This three-dimensional cube creates an ambiguous figure because it can be perceived in two ways: one is the actual physical cube; the other—the “rotating” cube—is an illusion.
If you were successful in perceiving the illusion, the bottom back corner of the cube seemed closer to you than the top front corner. This happens because closing one eye hinders your depth perception, making it easy for your brain to ignore the cues provided by the places where the straws cross. Normally, your two-eyed stereovision gives you enough information to interpret the cube correctly, which is why the illusion disappears when you open your other eye.
Why does the reversed cube appear to rotate as you change your viewing position? Try this: Close one eye, hold one of your index fingers at arm’s length, and line it up with some faraway reference point, such as a picture on a distant wall. Move your head to the right and notice that your finger appears to move to the left relative to the distant object; move your head to the left, and your finger seems to move to the right.

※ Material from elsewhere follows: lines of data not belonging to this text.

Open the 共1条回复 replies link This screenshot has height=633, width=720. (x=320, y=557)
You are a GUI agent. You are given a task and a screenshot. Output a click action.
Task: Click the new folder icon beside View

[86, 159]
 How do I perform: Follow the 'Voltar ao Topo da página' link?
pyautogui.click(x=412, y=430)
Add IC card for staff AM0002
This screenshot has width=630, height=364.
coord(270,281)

Relative to the distant object, your finger (which is the closer object), moves in a direction opposite to that of your head.

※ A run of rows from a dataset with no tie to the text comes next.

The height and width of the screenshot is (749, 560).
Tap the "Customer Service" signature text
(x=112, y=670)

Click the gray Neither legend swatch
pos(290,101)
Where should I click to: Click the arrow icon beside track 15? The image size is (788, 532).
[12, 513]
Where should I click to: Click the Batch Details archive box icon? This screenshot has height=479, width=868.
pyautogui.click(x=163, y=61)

When you see the cube in its “rotating mode” and you move your head to one side, your brain expects the parts of the cube closest to you to move to the other side. But the parts of the cube that your brain perceives as being closest are actually the parts that are more distant—so they move to the right instead. Trying to make sense of the situation (as it always does), your brain interprets the visual input as best it can: It “sees” the object rotating to follow your gaze.
Visual illusions are fun to play with, but they are also the subject of serious study by neuroscientists. The “mistakes” our brains make provide insights about our process of perception.